**Exercise prompt**
Reproduce all of the data exactly, with no line skipped.

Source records

*** Begin section ***

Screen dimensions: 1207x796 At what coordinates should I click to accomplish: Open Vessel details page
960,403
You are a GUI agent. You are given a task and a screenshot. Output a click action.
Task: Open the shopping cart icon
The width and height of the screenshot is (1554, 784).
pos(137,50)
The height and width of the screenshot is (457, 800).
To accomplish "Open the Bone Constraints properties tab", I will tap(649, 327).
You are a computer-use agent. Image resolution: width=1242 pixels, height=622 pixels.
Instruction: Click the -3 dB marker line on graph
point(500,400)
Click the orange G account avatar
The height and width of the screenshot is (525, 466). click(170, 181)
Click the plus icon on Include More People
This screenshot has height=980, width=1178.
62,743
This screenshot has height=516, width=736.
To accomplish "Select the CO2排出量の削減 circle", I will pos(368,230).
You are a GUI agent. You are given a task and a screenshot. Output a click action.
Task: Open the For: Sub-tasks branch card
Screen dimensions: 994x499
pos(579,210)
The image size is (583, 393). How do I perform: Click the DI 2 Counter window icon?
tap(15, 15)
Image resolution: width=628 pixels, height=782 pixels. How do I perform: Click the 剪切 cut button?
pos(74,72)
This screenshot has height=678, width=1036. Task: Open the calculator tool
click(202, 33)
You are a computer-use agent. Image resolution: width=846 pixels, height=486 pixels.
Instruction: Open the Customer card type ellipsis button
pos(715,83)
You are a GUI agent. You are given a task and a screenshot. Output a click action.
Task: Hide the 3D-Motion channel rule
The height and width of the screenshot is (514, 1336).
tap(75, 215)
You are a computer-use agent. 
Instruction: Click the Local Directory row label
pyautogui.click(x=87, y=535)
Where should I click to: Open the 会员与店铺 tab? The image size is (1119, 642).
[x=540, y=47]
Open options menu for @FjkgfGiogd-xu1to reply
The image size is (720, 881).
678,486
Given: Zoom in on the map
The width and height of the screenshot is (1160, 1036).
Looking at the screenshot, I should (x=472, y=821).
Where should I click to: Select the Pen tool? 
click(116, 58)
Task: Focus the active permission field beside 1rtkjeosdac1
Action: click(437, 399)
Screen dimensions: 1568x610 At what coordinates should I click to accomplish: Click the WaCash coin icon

*** End section ***

**Written reply**
Screen dimensions: 1207x796 At what coordinates should I click to accomplish: Open Vessel details page
960,403
You are a GUI agent. You are given a task and a screenshot. Output a click action.
Task: Open the shopping cart icon
The width and height of the screenshot is (1554, 784).
pos(137,50)
The height and width of the screenshot is (457, 800).
To accomplish "Open the Bone Constraints properties tab", I will tap(649, 327).
You are a computer-use agent. Image resolution: width=1242 pixels, height=622 pixels.
Instruction: Click the -3 dB marker line on graph
point(500,400)
Click the orange G account avatar
The height and width of the screenshot is (525, 466). click(170, 181)
Click the plus icon on Include More People
This screenshot has height=980, width=1178.
62,743
This screenshot has height=516, width=736.
To accomplish "Select the CO2排出量の削減 circle", I will pos(368,230).
You are a GUI agent. You are given a task and a screenshot. Output a click action.
Task: Open the For: Sub-tasks branch card
Screen dimensions: 994x499
pos(579,210)
The image size is (583, 393). How do I perform: Click the DI 2 Counter window icon?
tap(15, 15)
Image resolution: width=628 pixels, height=782 pixels. How do I perform: Click the 剪切 cut button?
pos(74,72)
This screenshot has height=678, width=1036. Task: Open the calculator tool
click(202, 33)
You are a computer-use agent. Image resolution: width=846 pixels, height=486 pixels.
Instruction: Open the Customer card type ellipsis button
pos(715,83)
You are a GUI agent. You are given a task and a screenshot. Output a click action.
Task: Hide the 3D-Motion channel rule
The height and width of the screenshot is (514, 1336).
tap(75, 215)
You are a computer-use agent. 
Instruction: Click the Local Directory row label
pyautogui.click(x=87, y=535)
Where should I click to: Open the 会员与店铺 tab? The image size is (1119, 642).
[x=540, y=47]
Open options menu for @FjkgfGiogd-xu1to reply
The image size is (720, 881).
678,486
Given: Zoom in on the map
The width and height of the screenshot is (1160, 1036).
Looking at the screenshot, I should (x=472, y=821).
Where should I click to: Select the Pen tool? 
click(116, 58)
Task: Focus the active permission field beside 1rtkjeosdac1
Action: click(437, 399)
Screen dimensions: 1568x610 At what coordinates should I click to accomplish: Click the WaCash coin icon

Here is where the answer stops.